Caractéristiques des masques

Quelles sont les particularités de ces masques ?

Avec plusieurs mois d’utilisation de masques en tissu par mon entourage et moi, j’ai mis au point une version travaillée sur plusieurs points :

– les dimensions

Le modèle recommandé par l’AFNOR est à mon avis un peu trop grand pour les personnes au visage fin. C’est pourquoi je propose deux tailles pour les adultes (à défaut de faire du vrai sur mesure !) : la taille « standard » (18 cm de hauteur déployé, 20 cm de largeur) et la taille « étroit » (16 cm de hauteur déployé, 19 cm de largeur). Je peux aussi confectionner des masques enfant sur demande.

– les élastiques

Les masques en tissu ont souvent des élastiques assez larges et raides, plus adaptés à la confection de vêtement qu’au port derrière les oreilles. Je dispose au contraire d’élastiques plats, étroits (3 mm), doux et aussi confortables que ceux que l’on trouve en général sur les masques jetables.

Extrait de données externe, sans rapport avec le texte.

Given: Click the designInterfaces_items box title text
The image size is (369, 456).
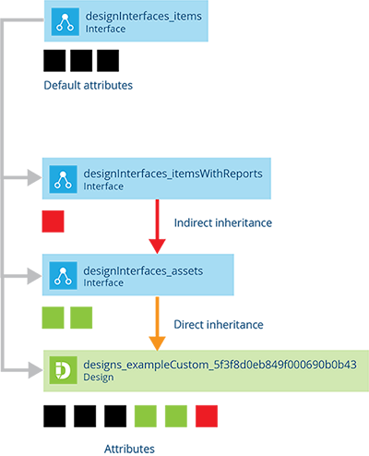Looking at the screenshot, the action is coord(144,17).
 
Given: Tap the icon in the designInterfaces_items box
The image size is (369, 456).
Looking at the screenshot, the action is coord(65,22).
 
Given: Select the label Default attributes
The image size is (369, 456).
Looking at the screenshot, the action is coord(89,85).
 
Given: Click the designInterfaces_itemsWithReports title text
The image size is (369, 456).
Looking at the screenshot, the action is coord(173,174).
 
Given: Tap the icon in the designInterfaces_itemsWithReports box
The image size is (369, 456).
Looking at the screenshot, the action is coord(63,179).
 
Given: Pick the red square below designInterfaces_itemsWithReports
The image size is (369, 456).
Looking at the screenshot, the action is coord(53,222).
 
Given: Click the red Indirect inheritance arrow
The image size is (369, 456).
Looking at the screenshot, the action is coord(157,226).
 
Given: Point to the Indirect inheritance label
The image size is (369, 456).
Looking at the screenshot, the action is coord(223,222).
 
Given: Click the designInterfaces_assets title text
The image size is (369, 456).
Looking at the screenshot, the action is coord(143,270).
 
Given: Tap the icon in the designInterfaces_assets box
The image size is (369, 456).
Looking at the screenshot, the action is coord(63,275).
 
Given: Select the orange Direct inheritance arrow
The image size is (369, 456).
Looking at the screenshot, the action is coord(157,324).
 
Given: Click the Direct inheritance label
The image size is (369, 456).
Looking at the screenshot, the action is coord(219,325).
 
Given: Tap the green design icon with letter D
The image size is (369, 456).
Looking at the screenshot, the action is coord(63,370).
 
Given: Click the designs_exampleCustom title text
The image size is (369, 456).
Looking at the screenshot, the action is coord(220,365).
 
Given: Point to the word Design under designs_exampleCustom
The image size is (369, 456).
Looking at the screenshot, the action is coord(99,378).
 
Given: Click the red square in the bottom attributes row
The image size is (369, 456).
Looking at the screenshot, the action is coord(207,416).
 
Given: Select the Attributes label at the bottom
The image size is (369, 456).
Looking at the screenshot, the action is coord(129,449).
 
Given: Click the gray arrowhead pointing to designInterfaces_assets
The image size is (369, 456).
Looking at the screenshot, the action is coord(34,276).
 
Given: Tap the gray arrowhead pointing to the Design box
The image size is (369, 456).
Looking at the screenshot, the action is coord(35,370).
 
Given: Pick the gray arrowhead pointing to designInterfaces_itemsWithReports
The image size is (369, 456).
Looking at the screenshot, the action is coord(34,177).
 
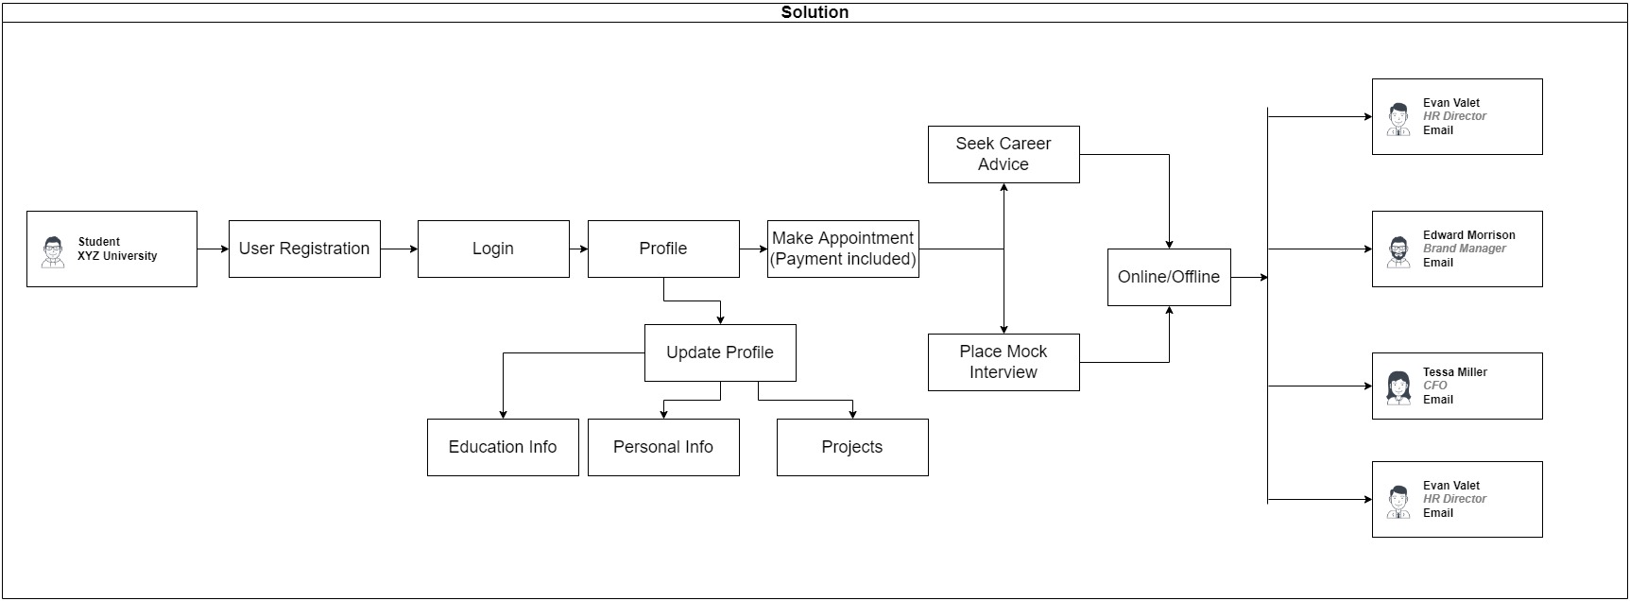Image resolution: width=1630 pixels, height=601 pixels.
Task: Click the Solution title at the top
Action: pyautogui.click(x=815, y=12)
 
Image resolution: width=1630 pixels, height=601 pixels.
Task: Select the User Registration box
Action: pyautogui.click(x=304, y=249)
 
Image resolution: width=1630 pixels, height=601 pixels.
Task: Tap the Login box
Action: pyautogui.click(x=493, y=249)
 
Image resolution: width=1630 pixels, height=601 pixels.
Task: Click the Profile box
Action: pyautogui.click(x=663, y=249)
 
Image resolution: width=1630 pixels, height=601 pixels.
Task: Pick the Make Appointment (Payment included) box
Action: pyautogui.click(x=843, y=249)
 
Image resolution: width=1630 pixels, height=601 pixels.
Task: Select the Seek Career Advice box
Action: pyautogui.click(x=1004, y=154)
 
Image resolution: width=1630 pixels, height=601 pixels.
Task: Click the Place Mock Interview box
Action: pyautogui.click(x=1004, y=362)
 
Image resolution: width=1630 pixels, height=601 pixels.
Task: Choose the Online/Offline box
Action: pyautogui.click(x=1169, y=277)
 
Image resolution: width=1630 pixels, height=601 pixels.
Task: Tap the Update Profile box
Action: pyautogui.click(x=720, y=352)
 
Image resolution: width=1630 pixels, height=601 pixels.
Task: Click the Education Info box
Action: pyautogui.click(x=503, y=447)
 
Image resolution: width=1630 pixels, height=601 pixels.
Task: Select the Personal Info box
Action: pyautogui.click(x=663, y=447)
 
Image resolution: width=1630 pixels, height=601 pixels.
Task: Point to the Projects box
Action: pyautogui.click(x=852, y=447)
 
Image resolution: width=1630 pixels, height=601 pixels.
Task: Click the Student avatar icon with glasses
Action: pyautogui.click(x=54, y=251)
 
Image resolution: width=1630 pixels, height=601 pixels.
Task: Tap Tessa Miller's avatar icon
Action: pyautogui.click(x=1398, y=387)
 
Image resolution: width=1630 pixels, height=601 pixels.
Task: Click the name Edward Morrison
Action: pyautogui.click(x=1468, y=235)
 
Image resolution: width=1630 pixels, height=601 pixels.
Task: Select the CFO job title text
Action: pyautogui.click(x=1434, y=386)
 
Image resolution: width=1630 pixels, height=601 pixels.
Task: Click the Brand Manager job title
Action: pyautogui.click(x=1464, y=249)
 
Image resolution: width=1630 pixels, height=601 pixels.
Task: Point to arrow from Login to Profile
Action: pyautogui.click(x=578, y=249)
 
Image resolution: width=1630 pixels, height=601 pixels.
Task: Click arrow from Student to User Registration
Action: pyautogui.click(x=213, y=249)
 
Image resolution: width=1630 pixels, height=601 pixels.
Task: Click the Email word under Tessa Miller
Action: pyautogui.click(x=1437, y=400)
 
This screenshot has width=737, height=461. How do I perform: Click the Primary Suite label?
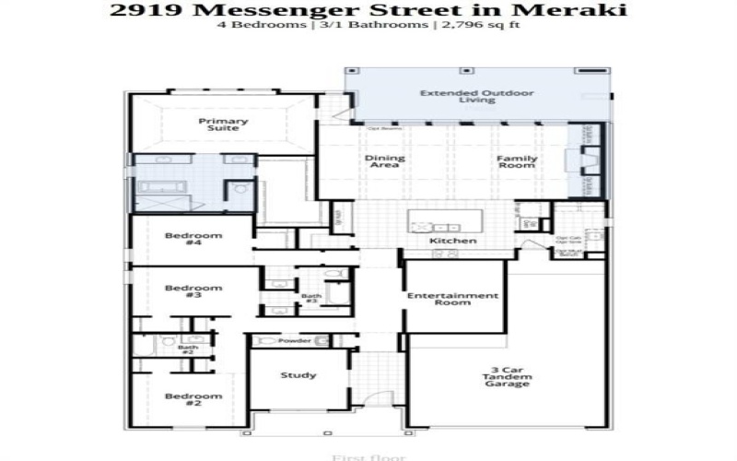(224, 124)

J’ai mis au point un système de nœud coulissant qui permet de varier la longueur de l’élastique d’un ou deux cm. Autrement dit, quand vous sentez que le masque commence à être irritant derrière l’oreille, vous pouvez desserrer les élastiques pour réduire la pression, et inversement, si vous sentez que le masque « flotte » un peu trop et n’est pas suffisamment protecteur, vous pouvez resserrer les élastiques pour le plaquer plus sur votre visage.

– les finitions

Plusieurs techniques de confection sont possibles pour les masques en tissu. J’ai choisi une finition nette, aux coutures retournées (les bords surfilés sont plus fragiles à l’usage et moins esthétiques).

– la barrette « pince-nez »

Beaucoup de masques en tissu ne possèdent pas de barrette métallique pour l’ajustement au sommet du nez. Pourtant je trouve ce détail important (surtout lorsque l’on porte des lunettes…) et plus sécurisant pour l’étanchéité. C’est pourquoi j’équipe toujours mes masques d’une barrette en métal souple. Celle-ci est également amovible, afin de prolonger sa durée de vie. En effet, au passage en lave-linge, elle est susceptible de se tordre. L’enlever avant le lavage et la remettre après le séchage lui permet donc de rester en meilleure forme !

– le confort des matières

Les tissus utilisés sont 100 % coton et sont plus doux pour la peau lors de ports prolongés. La face interne blanche est par ailleurs certifiée OEKO-TEX® Standard 100 (ce label garantit l’absence de substances notices, par des contrôles effectués à chaque étape de fabrication du produit).

Ces masques sont-ils certifiés ?

Je ne peux malheureusement pas revendiquer l’appellation « masque grand public de catégorie 1 (USN1) ou 2 (USN2» pour les masques que je produis, car la procédure de certification est difficilement accessible financièrement aux artisans faisant peu de volume.

Toutefois, l’association des deux tissus que j’emploie est similaire autant que possible à celles qui ont passé les tests d’homologation, en obtenant la catégorie 2 (autrement dit « masques à visée collective pour protéger l’ensemble d’un groupe portant ces masques »).

Combien de lavages peuvent-ils supporter ?

Si l’on réfère aux résultats des tests obtenus pour des masques similaires (double couche de coton), on constate une certaine variabilité (10, 20 voire 50 lavages). Cela est dû non pas à l’inefficacité réellement constatée après un certain nombre de lavages, mais au fait que le fabricant demande lui-même le nombre de lavage à tester. Plus de nombres de lavage testé est élevé, plus le test est onéreux. Et il n’est peut-être pas non plus forcément dans son intérêt de garantir une durée de vie très longue !

Pour ma part, étant donné qu’il s’agit d’un matériau courant dont on sait par l’usage qu’il résiste bien aux lavages fréquents à 60°C, je pense qu’une vingtaine de lavages minimum est tout à fait possible.